• Otrzymane polecenie A
Przytocz fragment wspomnienia o zimowej wyprawie na narty, zaczynając od słów „Wylozyl sie gleboko” i ciągnąc aż po słowa „wiatr, byla wolnosc.”. Zastąp w nim „polane” przez „droge”.
• Otrzymane polecenie B
Kontynuuj wspomnienie o zimowej wyprawie na narty, pisząc dalej od jego ostatniego zdania.
━━━ Dostarczony fragment ━━━
Thursday, January 28, 2010

Wzieli dziada na wspominki....

Ile to moze byc ? Szescset meterow, siedemset, a moze dwiescie piecdziesiat ? Obrzydliwe, jak sie to zacznie. Wsadzasz leb, swoj wlasny, w te machine i czekasz. Przemagluje cie zanim bedziesz wolny. Zanim wsiadziesz i ruszysz dokad chcesz.
Wylozyl sie gleboko na skrzydlo, sarne widzial wolna, jak wiala przez lesna polane. Po tym samym sniegu lazilem z golym lbem. A bylo minus dwadziescia. Tez wolny, jak ta sarna.
Aby w kolejke i - na podwarszawskie gorki. Nie maglowal tlok przy odprawie, machina celnikow, wopistow, trzech gozdzikow w celofanie i - Tak na ciebie czekalam...Juz w kolejce, w otwartych drzwiach, z morda pod wiatr, byla wolnosc.
Slonce w puchu szronu na iglach sosen. A na cholere byly mi okulary ! Tylko Nivea na glupi pysk, zeby nie zamarzl. Godzina od Srodmiescia i juz byly te sosny na gorkach. Cisza jak cholera. Z daleka tylko slaby stuk pociagu. Jak by co, to nikt nie pomoze. I snieg. Wszedzie snieg. Kopiasty, zaspiasty, palil oczy slonecznym srebrem. Podmiejskie sosenki dekorowal w powiewne zagibasy. oslepiajaco biale i spiace. I cisza. Narty, dobre, przedwojenne, wysmarowane na goraco i wyszlifowane wielkim korkiem, byly do wszystkiego. Do chodzenia, do zjazdu, do posiedzenia, kiedy zlozone na pienku. Smar i korek w kieszeni beda za godzine, jak sie wyslizgaja. I tak malo czasu. Osma, a o piatej robi sie ciemno. Ktoredy ? Wolnosc ! Za tym sladem zajaca ! Albo na gorke, pozjezdzac ! Te skrety trzeba pocwiczyc. I z tej skoczni skorzystac, sam zbudowalem w zeszla niedziele. Pamietam, mamy porachunki. Nogi polecialy do przodu, potylica huknela o twardy ubity snieg, slonce bylo juz daleko, jak sie ocknalem. Ja dzisiaj te cholere ujarzmie ! Na skocznie ! Najazd, skok, dobieg ze skretem - sekundy, a potem - zapierniczaj pod gore. Ale - czasu ile kto zechce ! Dziesiec, dwadziescia razy, juz mnie mdlilo, ile mozna ? Z kanalku sie nie pilo, scieki. Lepszy sopel, lustro slonca pod wiatr.
━━━ Fragmenty danych ━━━
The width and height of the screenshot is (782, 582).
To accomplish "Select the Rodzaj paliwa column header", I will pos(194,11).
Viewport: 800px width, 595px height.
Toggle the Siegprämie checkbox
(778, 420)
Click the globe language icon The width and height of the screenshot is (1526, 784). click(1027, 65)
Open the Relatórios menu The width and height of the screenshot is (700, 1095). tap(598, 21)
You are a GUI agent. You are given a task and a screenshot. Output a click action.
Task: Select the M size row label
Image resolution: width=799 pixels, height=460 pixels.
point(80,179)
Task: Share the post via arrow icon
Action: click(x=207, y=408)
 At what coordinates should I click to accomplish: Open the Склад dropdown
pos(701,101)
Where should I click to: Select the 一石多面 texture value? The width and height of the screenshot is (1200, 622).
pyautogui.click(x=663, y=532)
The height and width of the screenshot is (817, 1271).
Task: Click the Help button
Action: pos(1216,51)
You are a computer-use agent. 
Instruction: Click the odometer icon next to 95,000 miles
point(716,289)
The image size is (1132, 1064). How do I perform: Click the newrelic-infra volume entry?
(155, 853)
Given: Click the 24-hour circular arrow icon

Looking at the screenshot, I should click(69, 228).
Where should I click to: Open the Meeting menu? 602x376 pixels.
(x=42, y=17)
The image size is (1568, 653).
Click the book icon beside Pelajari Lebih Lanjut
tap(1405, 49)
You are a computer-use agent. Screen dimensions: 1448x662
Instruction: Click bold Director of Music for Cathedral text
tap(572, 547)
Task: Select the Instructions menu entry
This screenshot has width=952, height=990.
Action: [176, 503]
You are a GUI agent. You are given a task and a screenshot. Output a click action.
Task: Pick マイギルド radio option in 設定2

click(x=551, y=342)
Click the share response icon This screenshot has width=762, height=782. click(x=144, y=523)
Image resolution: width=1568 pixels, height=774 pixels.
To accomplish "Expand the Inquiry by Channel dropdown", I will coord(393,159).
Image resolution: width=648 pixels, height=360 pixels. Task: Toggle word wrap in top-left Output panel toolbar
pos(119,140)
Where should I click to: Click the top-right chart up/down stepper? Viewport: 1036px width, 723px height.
━━━
• Wynik A
Wylozyl sie gleboko na skrzydlo, sarne widzial wolna, jak wiala przez lesna droge. Po tym samym sniegu lazilem z golym lbem. A bylo minus dwadziescia. Tez wolny, jak ta sarna.
Aby w kolejke i - na podwarszawskie gorki. Nie maglowal tlok przy odprawie, machina celnikow, wopistow, trzech gozdzikow w celofanie i - Tak na ciebie czekalam...Juz w kolejce, w otwartych drzwiach, z morda pod wiatr, byla wolnosc.

• Wynik B
-Wez czapke ! Nauszniki ! Wez krem !
Zebym tylko nie zapomnial wyciagnac spod schodow, zanim do domu wejde. Znowu bedzie, ze zgubilem. Tabliczka Wedla, zapalki i papier - cale zapasy. Do wieczora. Zeby rozpalic ognisko trza bylo dostac spod sniegu dwa listki, trzy patyczki jak slomka i dmuchac jak wariat, poki sie nie ruszylo. Potem, to tylko caly chlam, co sie po lesie walal. Ogien buzowal a ja wolny i leniwy, z cala szkola i domem w dupie, zazywalem luksusu. Na zlozonych nartach z kijkami - pelny komfort ! Po sloncu odmierzyc kawalek Wedla, zeby na powrot starczylo.
-Ale sie opalil ! Na kwarcowce byles ?
-Posiedz, kurwa, caly dzien na sloncu, w lesie - tez sie opalisz. To w myslach. Kobitom nie wolno bluzgac. Kryska Madej, wielkie oczy, biale zeby, okragla buzia, cycki wielkie a tylek az wystaje - niedoscignione marzenie z potancowki w sali gimnastycznej. Moze by ja przywiezc tu, na narty ?  A jak se noge skreci ? Nie badz, stary, wariat, takiego cielaka nie dotaszczysz do kolejki. A wstyd jaki !Lepiej nie myslec. "Sam sobie sterem, zeglarzem, okretem". Wolnosc.
Glowkuj, glowkuj, Krysie - fisie, male misie, duperele a sloneczko odjechalo, wypylaj do roboty! Narty pod smar, korek, Nivee na pysk i - dokad teraz ? Od wiezy triangulacyjnej do stacji kolejki, w zimie - jedna godzina. Zjazdy pod wieza ! Jak to w Szczyrku uczyli ? Malo miejsca, zeby trenowac. Trzy - cztery skrety i znowu zapieprz pod gore. Na te wieze fajnie wyjsc. Widok na lasy.
-Nie opierdalaj sie, trenuj !
Ile to stopni, mowili ? Dwadziescia ? Goraco jak cholera i na diabla bylaby mi ta czapka, niech siedzi pod schodami, poki nie wroce.
- Jeszcze piec razy ! Lance do boju, szabla w dlon, jedziemy !
I choinka pod gore, i skretami na dol ! I jeszcze raz ! I pod te sosenke, w ten puch sloneczny, w te girlandy - ale sie swieca ! Z jezorem do pasa, popilem soplem, podzarlem Wedelka i - slizgami na stacje kolejki. Krok dlugi, zeby zarobic, lapy wyrzucaja kijki - tez zeby zarobic - ciekawe, kiedy zacznie sie bol w lopatkach ? Jeszcze przystanac i posluchac tej ciszy....Nawet wlasna pompka robi halas. Jak zwykle, chcialem se dogodzic i przeciagnalem z czasem. Kiedy dojechalem do kolejki, byla juz siodma.
-O czapce pamietaj, zgrywusie ! Najpierw - pod schody !
No, i jazgot zaczal sie jak zwykle.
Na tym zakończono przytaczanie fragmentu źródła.